進んで、帰って、進める (2)



 一方、リンは、ナツメとブラックの親密度に疑問を抱いていた。珍しく、ナツメの会話(ナツメからのレスポンス)がまとも(棘が少なめ)に続いている。


 ナツメは基本的に、興味関心を持っていない対象に対しては、徹底して無視をし、相手の発言に返答することもない。そのため、会話というものがまったく成り立たない。


 そう考えると、スネイプと同様、ブラックもなかなかナツメと親しい関係にあると言えそうだ。


「……ところで、いつになったら城へ帰るのかね?」


 リンがしげしげとナツメとブラックを見比べていたとき、スネイプが言った。ハリーとブラックが真っ先に彼に視線を向ける。


「我輩は、いったいいつまで ――― あー、このご一行におつき合いすればいいのかな?」


「いますぐお帰りいただいても結構だが」


 冷ややかに言ったブラックに対し、スネイプはせせら笑った。


「我輩は、親愛なる我が友人に聞いたのだ。貴様ではない……そもそも、貴様が下した判断に、我輩が従うとでも?」


 ブラックが、素早く大股に一歩前に出た。驚いたスイがリンの肩から滑り落ちかける。手を伸ばして相棒を助けつつ、リンは、ギラギラした目で睨み合う男たちを眺める。二人の顔に浮かんだ憎しみは、甲乙つけ難い激しさだ。


 この二人は仲が悪いのか……と、リンがぼんやり思ったとき、ナツメが「ふむ」と頷いた。
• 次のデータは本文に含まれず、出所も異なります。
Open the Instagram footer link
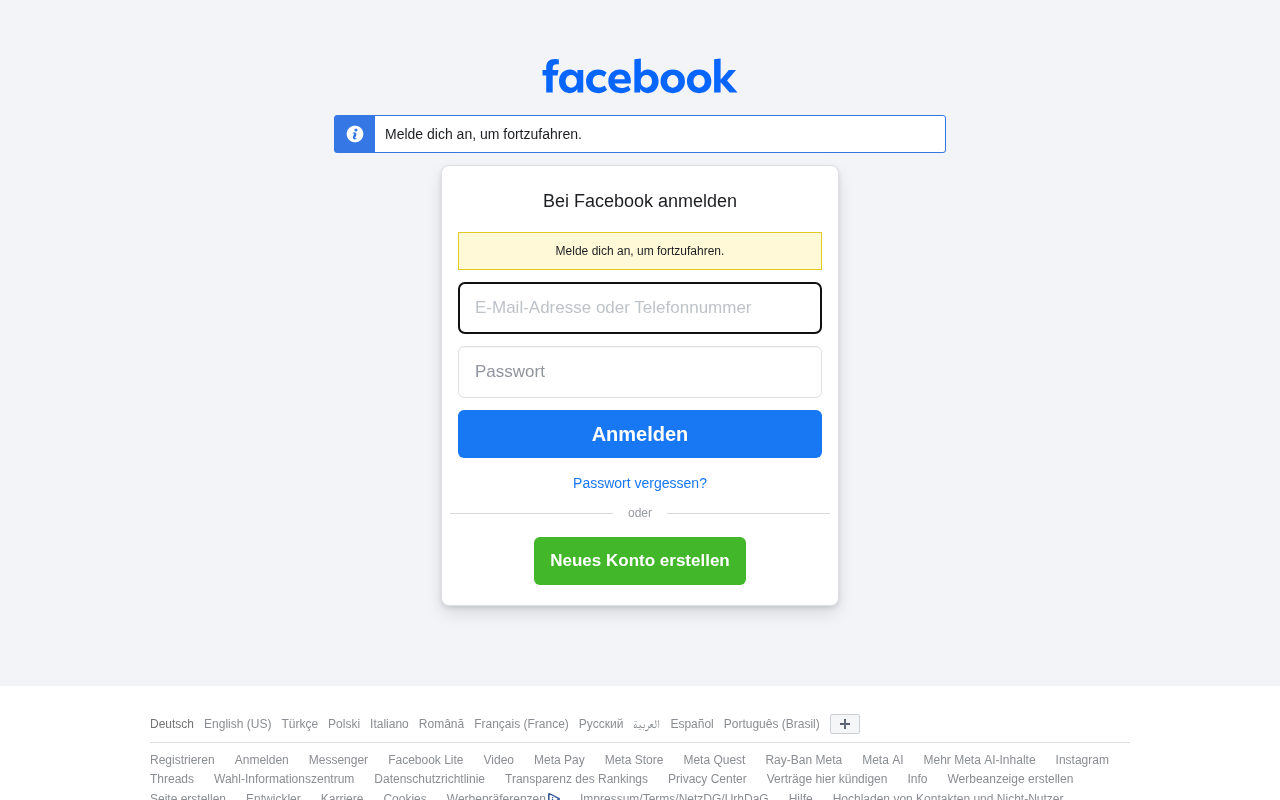Screen dimensions: 1280x800 (1082, 760)
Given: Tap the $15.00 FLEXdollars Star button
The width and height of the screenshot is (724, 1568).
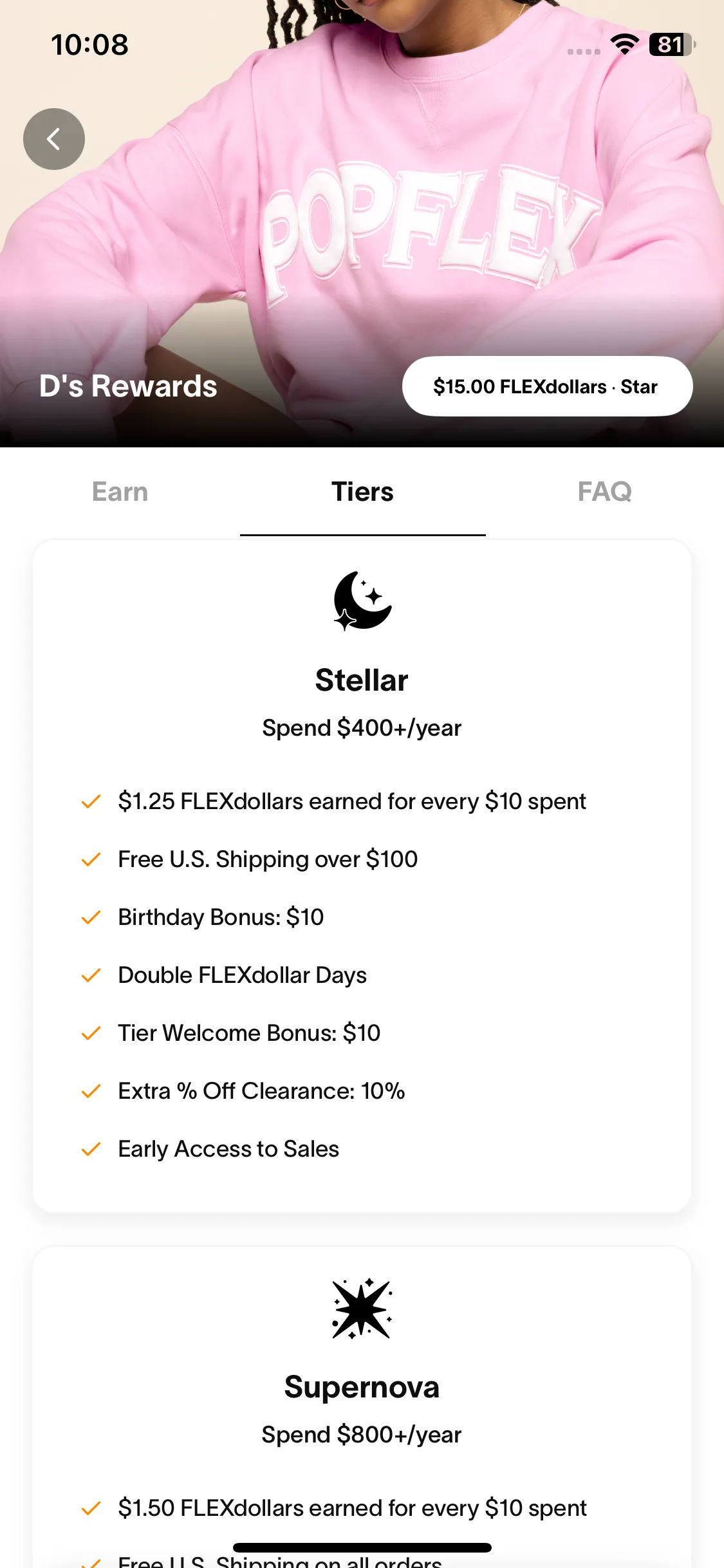Looking at the screenshot, I should click(548, 386).
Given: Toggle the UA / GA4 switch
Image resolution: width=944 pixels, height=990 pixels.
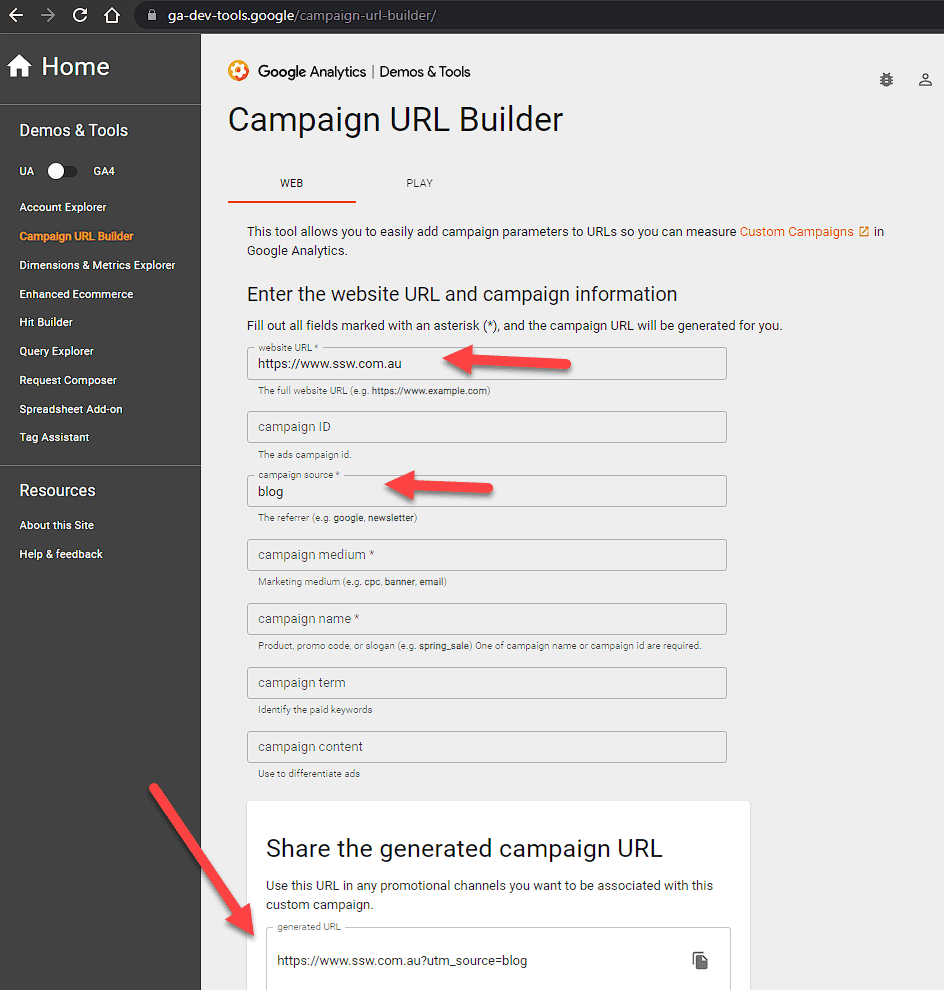Looking at the screenshot, I should click(62, 171).
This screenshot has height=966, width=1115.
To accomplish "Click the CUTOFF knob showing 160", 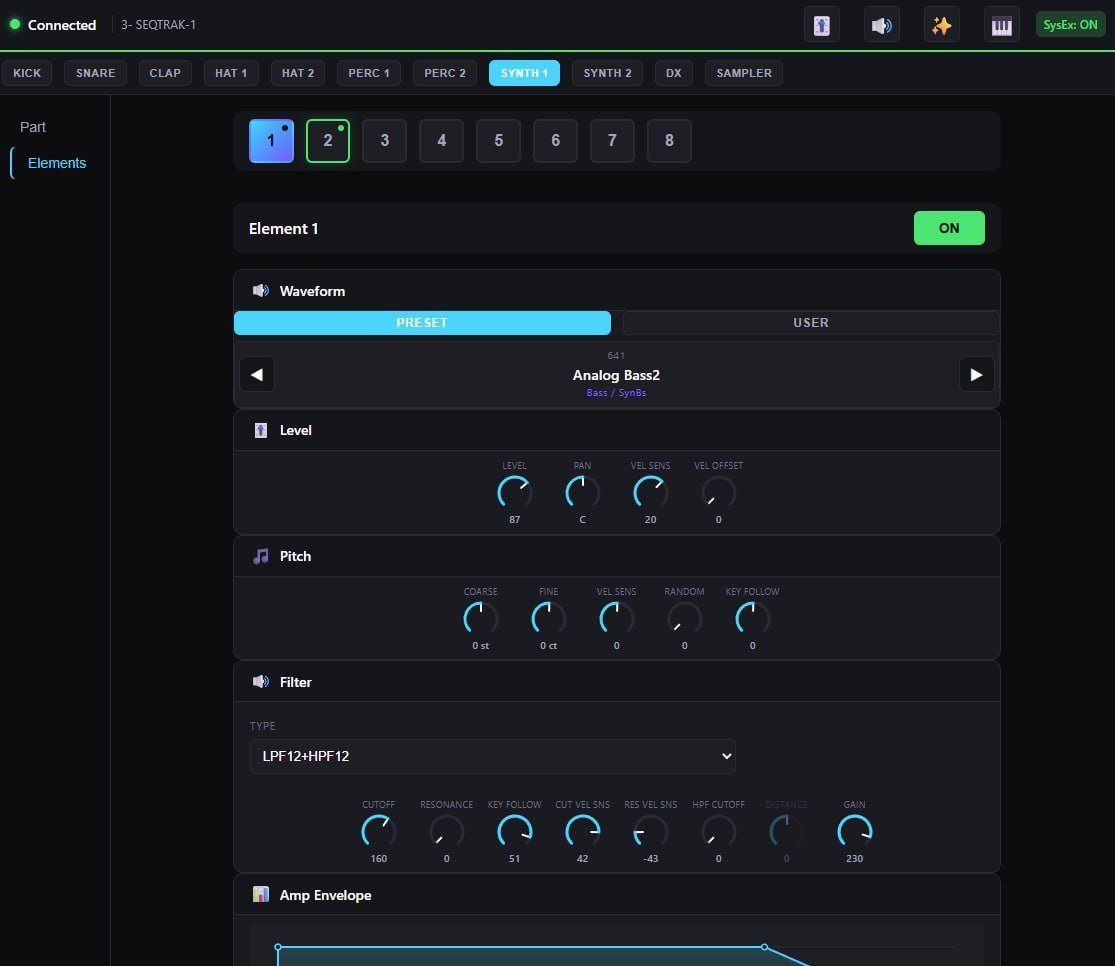I will 378,831.
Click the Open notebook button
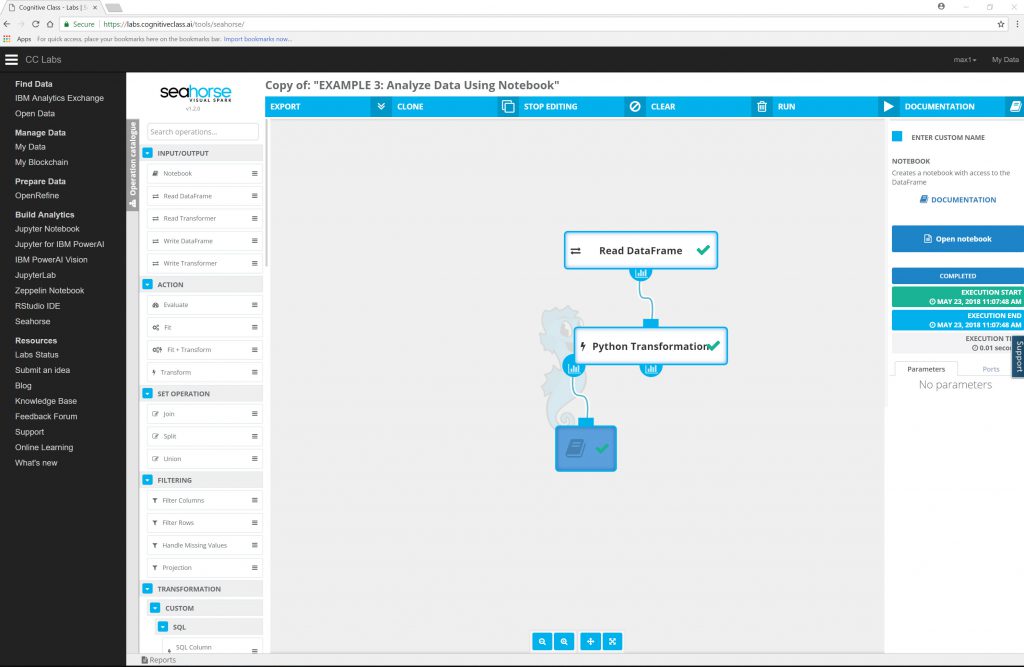Viewport: 1024px width, 667px height. point(957,239)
「そうだな。もう用は済んだことだし、そろそろ行くか」


 どこからともなく懐中時計を取り出して時間を確認するナツメを見て、スイは思った ――― ホント、マジで空気読め。


 ブラックとスネイプの仁義なき戦い(?)は、終息はしたが収束したわけではないので、妙にギスギスした雰囲気になってしまっている。こういう中途半端な状況ホントやめてほしい。スイは思った。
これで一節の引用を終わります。